Sarah Waters serait-elle nostalgique de l'ère victorienne ?
On peut en tout cas imaginer son intérêt pour une époque qu'elle a utilisée comme cadre de ses trois premiers romans, dont "Du bout des doigts".
Avouons que ses intrigues et ses personnages trouvent parfaitement leur place au cœur de cette fin de XIXème siècle qui voit cohabiter conservatisme et progressisme, moralité et décadence. Et, ainsi que le montre l'auteure dans ce passionnant roman, ce n'est pas spécifiquement dans les bas-fonds londoniens que se nichent les manifestations d'une perversité qui s'accommode fort bien de la rigidité morale qui règne au sein de de la grande bourgeoisie victorienne...
Comme dans "Affinités" et "Caresser le velours", ses deux précédents titres, ce sont des femmes qui tiennent ici le rôle de personnages principaux, et de même, elle y évoque des amours lesbiennes.
Sue Trinder, orpheline dont la mère a été pendue pour meurtre, a été recueillie par Mme Sucksby, qui l'a élevée comme sa propre fille. Elle a ainsi grandi dans le borough de Londres, choyée, dans une maisonnée bruyante et animée, repaire de brigands de toutes sortes.

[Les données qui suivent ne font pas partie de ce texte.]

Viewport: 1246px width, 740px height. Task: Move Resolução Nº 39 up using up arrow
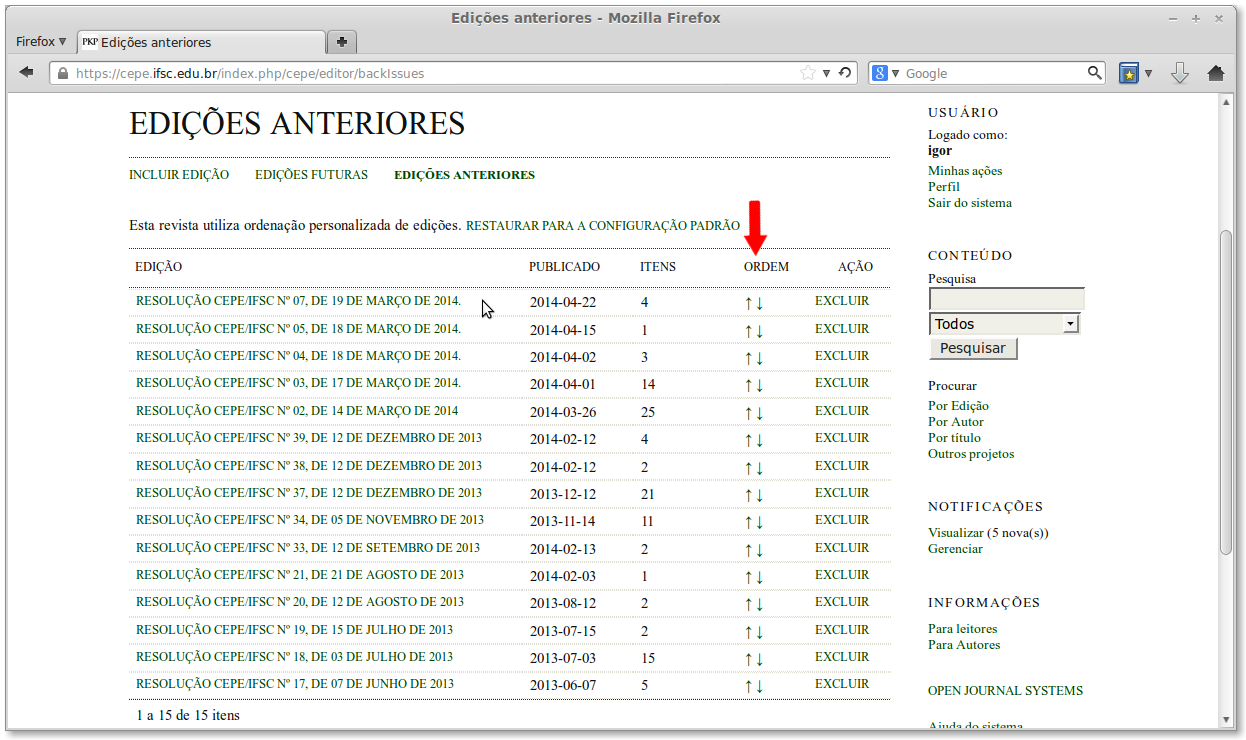(749, 438)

Mais voilà que Sue quitte cette atmosphère gouailleuse et populeuse pour la morne et silencieuse grisaille d'une vaste demeure de la campagne anglaise. Elle le fait à la demande de Gentleman, un habitué de son foyer d'adoption, qui sollicite son aide pour mener à bien un "coup" destiné à l'enrichir. La victime de ces manigances est Maud Lilly, jeune fille naïve dont son oncle a la charge. Ce dernier, bibliophile d'un genre particulier, cloître sa nièce dans la demeure évoquée ci-dessus, et la fait travailler avec lui sur le projet d'un index littéraire.
Gentleman, ayant appris que Maud est la bénéficiaire d'un important héritage, qu'elle ne percevra qu'à condition qu'elle se marie, a entrepris de la séduire. Pour pouvoir concrétiser ce projet, il a fait engager Sue comme femme de chambre de celle qu'il espère être sa future épouse...

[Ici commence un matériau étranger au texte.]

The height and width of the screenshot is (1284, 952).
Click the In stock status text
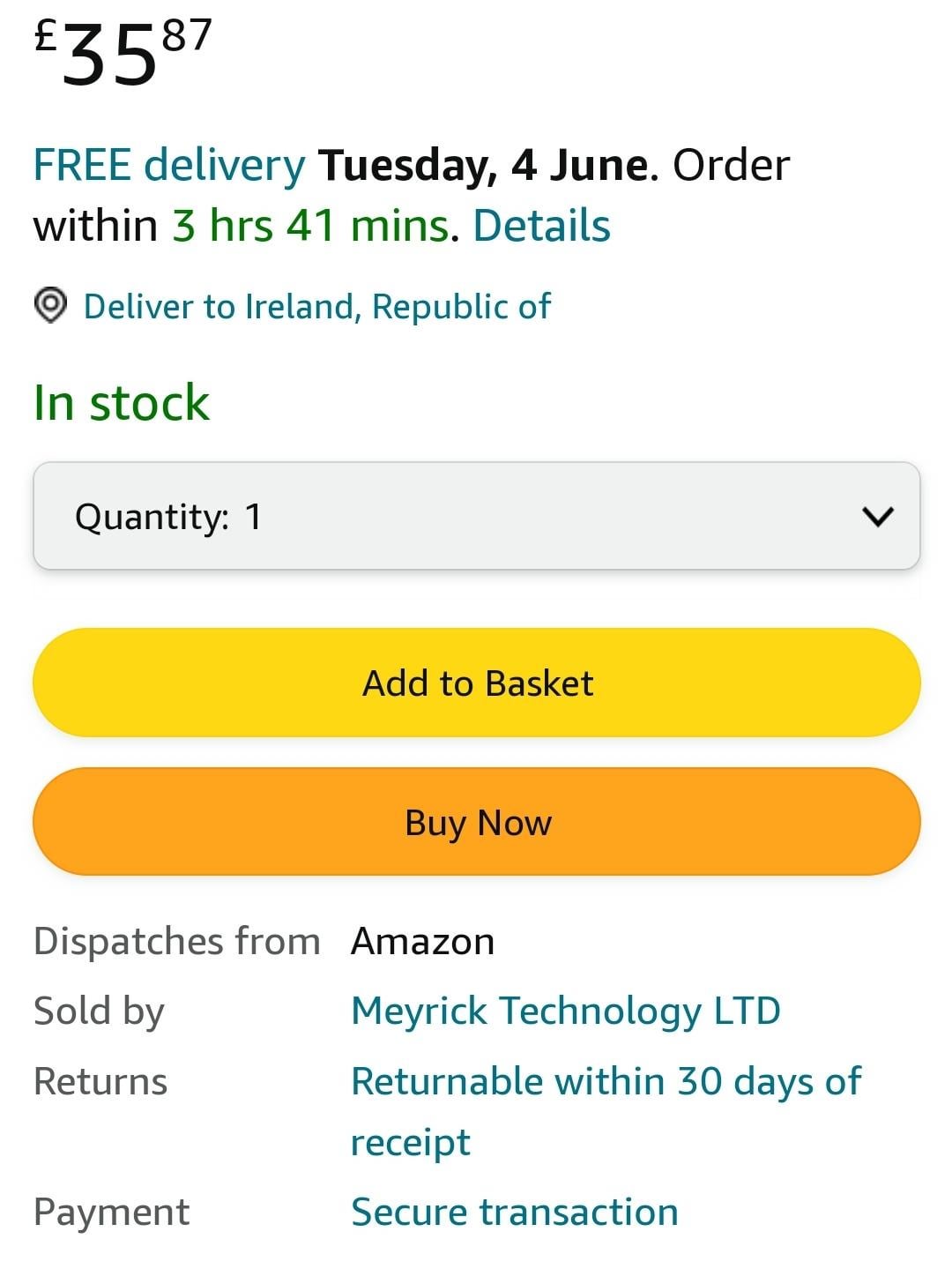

On comprend aisément l'intérêt d'avoir situé l'intrigue de "Du bout des doigts" sous le règne de la reine Victoria. Cela permet en effet à Sarah Waters de mettre l'accent sur les contradictions présentes au sein de la société anglaise, et de nous en faire découvrir une facette méconnue. Sous les apparences de rigueur morale et de pudibonderie que l'on associe à cette période, se dissimulent goût du plaisir, et un intérêt pour la sexualité que l'on exprime non pas certes au sein des familles, mais dans des lieux qui y sont dédiés, ou en s'adonnant à la littérature pornographique, par exemple.
Les héroïnes de Sarah waters reflètent ces contradictions. Tour à tour naïves ou manipulatrices, sentimentales ou sensuelles, elles font parfois preuve d'une duplicité qu'il est difficile de leur reprocher. En effet, bien qu'à la fin du XIXème siècle se profilent, en Angleterre comme en Europe, les prémices d'une émancipation féminine, le "sexe faible" est encore loin de pouvoir jouir d'une quelconque indépendance, sociale ou morale. Les manœuvres et les mensonges utilisés par les protagonistes de Sarah Waters ont en partie pour but d'accéder à une liberté qui leur a toujours été refusée.
Un autre des avantages à situer le récit dans le contexte victorien, c'est que d'emblée, il se teinte d'une atmosphère particulière, à la fois sordide et haute en couleurs lorsque l'on fréquente les bas quartiers de Londres, sombre et pesante lorsque l'on s'égare dans les longs couloirs inhospitaliers de la demeure des Lilly.
Et précisons pour finir que l'auteure maîtrise à la perfection tous les aspects de son roman, qui allie suspense (l'auteure nous réserve un retournement de situation, dont, bien sûr, je ne vous dirai rien), aventure et mystère, et nous propose de complexes et fascinants portraits de femmes.